__Exercise brief__
Using the data below, tally the lines that include the string "地域で家族を支える仕組み". Only the number is wanted.

__Input records__

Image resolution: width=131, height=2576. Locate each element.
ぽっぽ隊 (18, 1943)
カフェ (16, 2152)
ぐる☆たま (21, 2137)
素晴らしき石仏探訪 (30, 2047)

* * *

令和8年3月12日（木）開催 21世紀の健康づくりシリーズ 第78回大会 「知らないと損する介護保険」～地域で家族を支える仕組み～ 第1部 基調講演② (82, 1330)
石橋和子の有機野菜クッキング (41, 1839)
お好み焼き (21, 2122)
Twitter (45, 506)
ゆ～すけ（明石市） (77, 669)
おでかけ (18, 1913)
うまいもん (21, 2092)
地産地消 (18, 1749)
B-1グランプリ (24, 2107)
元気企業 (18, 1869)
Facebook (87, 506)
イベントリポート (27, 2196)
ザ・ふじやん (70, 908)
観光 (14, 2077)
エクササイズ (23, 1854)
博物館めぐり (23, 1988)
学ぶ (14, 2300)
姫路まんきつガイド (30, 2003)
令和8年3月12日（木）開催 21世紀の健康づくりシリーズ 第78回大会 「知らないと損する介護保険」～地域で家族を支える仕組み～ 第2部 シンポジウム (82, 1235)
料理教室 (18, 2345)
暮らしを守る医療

__Worked solution__
2